Il y a ainsi convergence entre l’éthique et l’efficacité stratégique. La difficulté est au niveau tactique, au niveau de ceux qui sont engagés sur le terrain, sur les mers ou dans les airs souvent avec des moyens limités par rapport à la zone d’engagement, face à un ennemi en position de force. Les soldats, marins et aviateurs engagés ont à prendre, en quelques secondes, des décisions lourdes de conséquences éthiques et stratégiques dans un environnement particulièrement complexe. Il faut savoir accepter sans doute parfois des reports de mission, voire des « revers tactiques », lorsqu’il y a un risque même faible de dégâts collatéraux.
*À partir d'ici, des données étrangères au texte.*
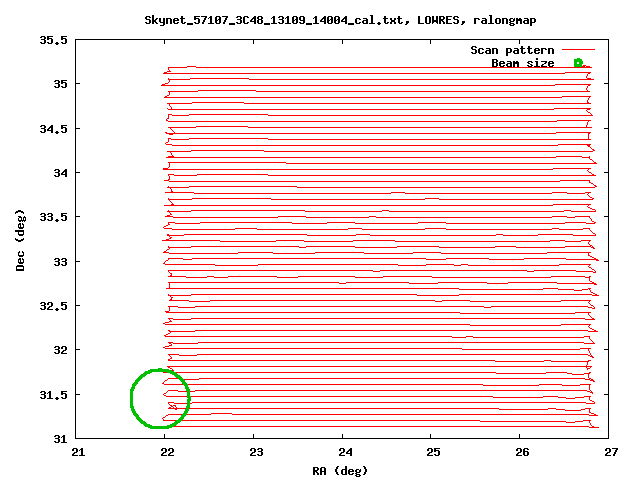
Task: Click the Beam size legend label
Action: (522, 63)
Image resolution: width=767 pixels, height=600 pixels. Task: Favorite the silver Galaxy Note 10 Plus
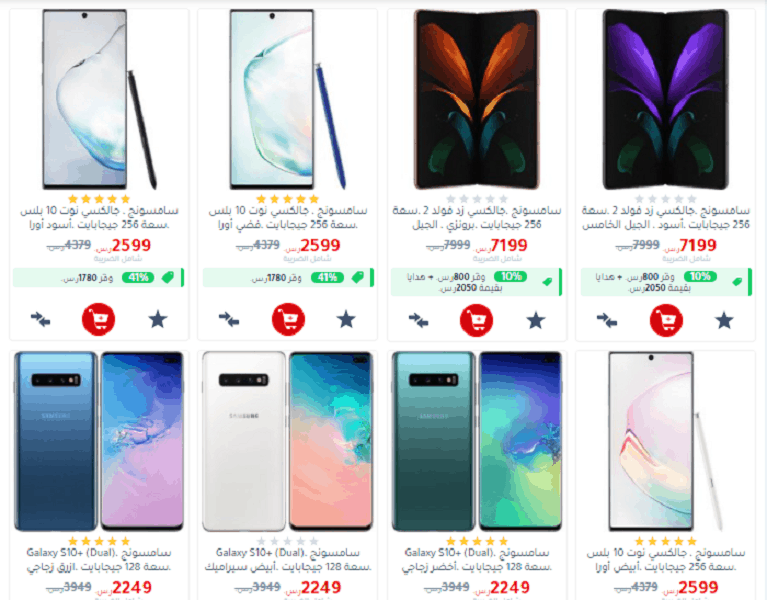[x=346, y=320]
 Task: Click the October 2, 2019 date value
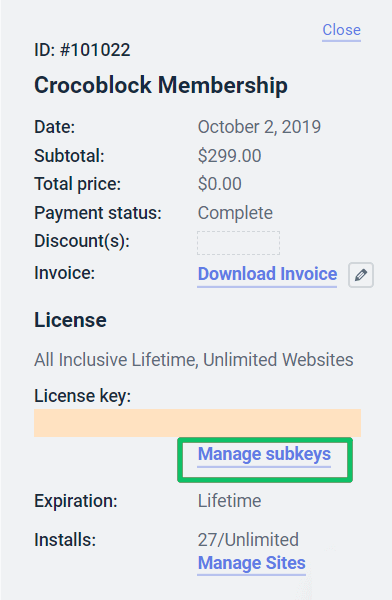(x=259, y=127)
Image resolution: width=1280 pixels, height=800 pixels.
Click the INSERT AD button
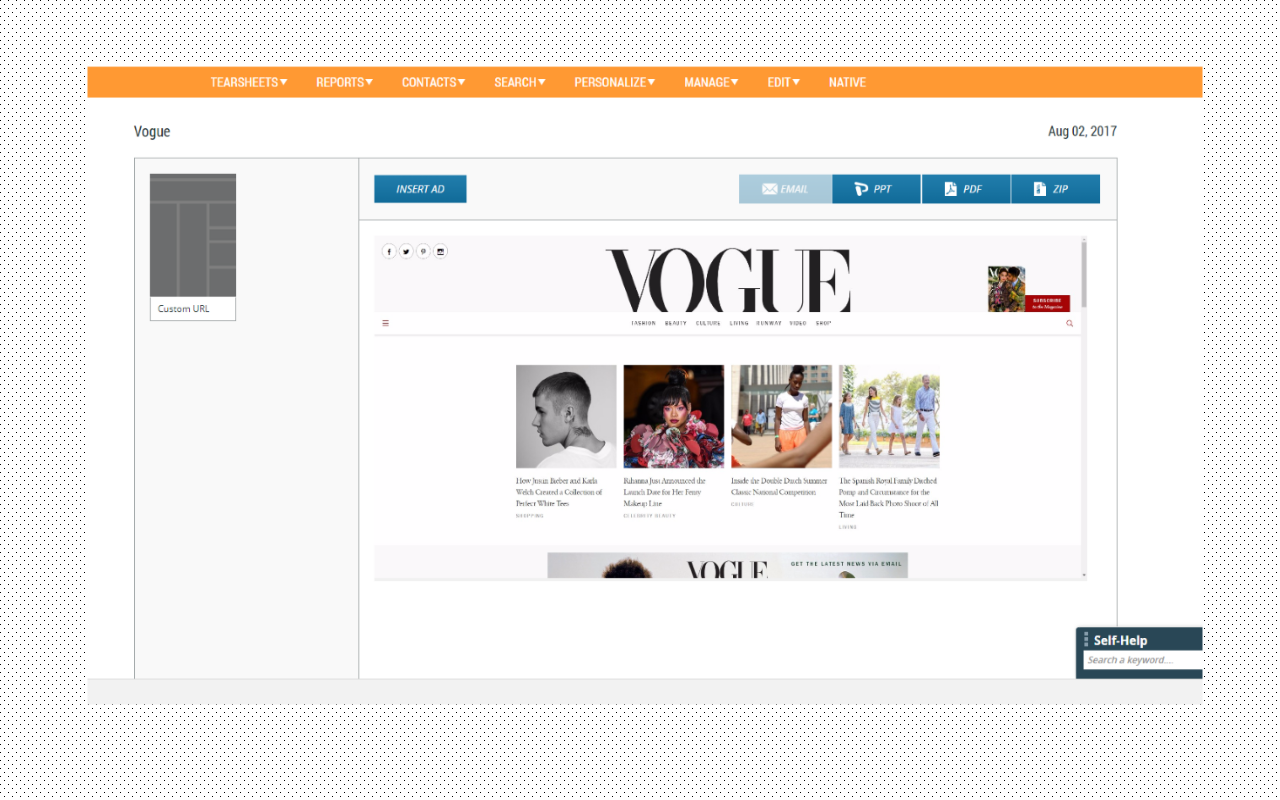pyautogui.click(x=420, y=188)
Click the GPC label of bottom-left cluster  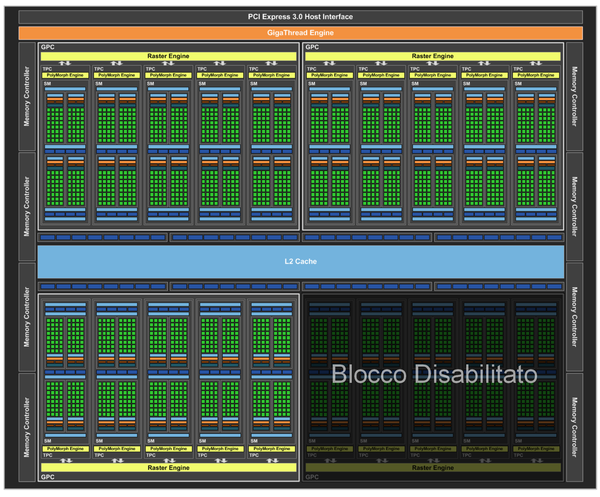pyautogui.click(x=48, y=477)
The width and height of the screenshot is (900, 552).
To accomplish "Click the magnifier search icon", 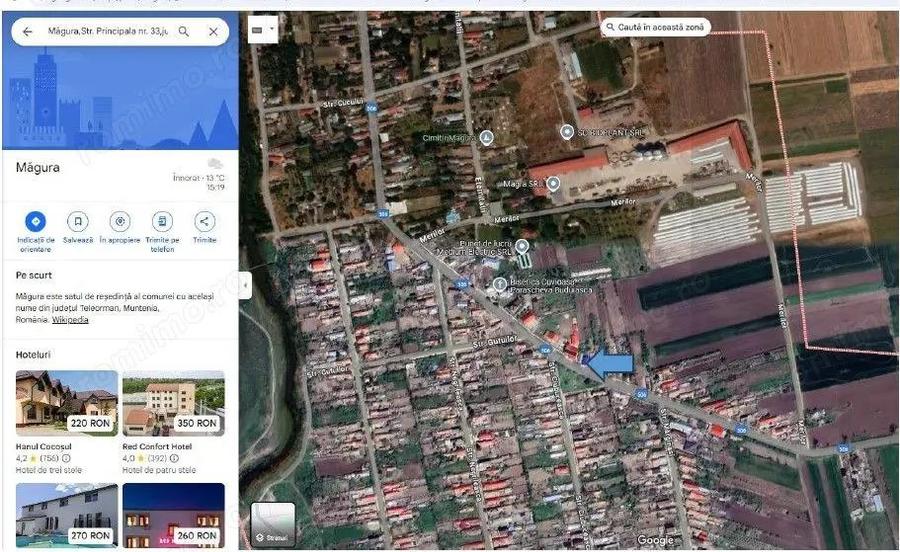I will (x=184, y=32).
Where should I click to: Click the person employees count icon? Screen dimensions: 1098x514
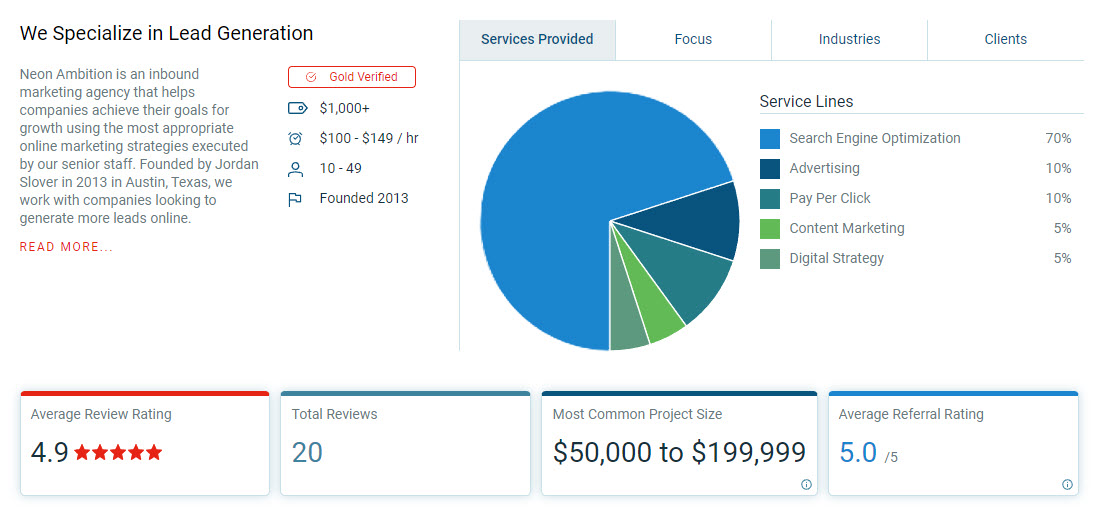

Cela suppose en tout état de cause un commandement très ferme au plan du respect du droit des conflits armés, un entraînement rigoureux, et une formation à ce droit approfondie jusqu’aux plus petits échelons hiérarchiques.
3.3.2. Le cas des foules hostiles
Un scénario complexe à résoudre est aussi celui d’une foule manipulée, hostile, avec des femmes et des enfants, infiltrée de combattants armés, qui cherchent à empêcher une force militaire de remplir sa mission, voire de la submerger. Il ne faut pas dans ce contexte négliger l’apport possible des armes à létalité réduite (elles ne peuvent être totalement inoffensives), malgré leurs limites, de faisabilité technologique et d’emploi. Celles-ci ne sont certes pas la panacée et il est illusoire de penser qu’elles pourraient un jour remplacer les armes létales, ne serait-ce que parce qu’elles seraient moins dissuasives. Mais elles pourraient permettre de sauver des vies humaines dans les scénarios décrits ci-dessus. Il est clair que dans des mains tyranniques, les armes à létalité réduite sont particulièrement condamnables, mais c’est le cas pour toutes les armes.
3.3.3. Les armements de haute technologie
Enfin, la tentation est grande d’utiliser les armes de haute technologie tirées à distance de sécurité pour ne pas avoir à risquer la vie des ses propres soldats, donc à risquer de perdre aussi le soutien capital des opinions publiques, qui peut entraîner le retrait des forces concernées. Il est naturel aussi que tout chef militaire cherche à éviter les pertes dans ses rangs en faisant appel aux appuis de l’artillerie ou de l’armée de l’air. Mais, ces armes, souvent source de dégâts collatéraux, ne peuvent à elles seules obtenir la décision. Il faut à un moment ou à un autre, mettre des combattants pour contrôler le terrain, et risquer leur vie.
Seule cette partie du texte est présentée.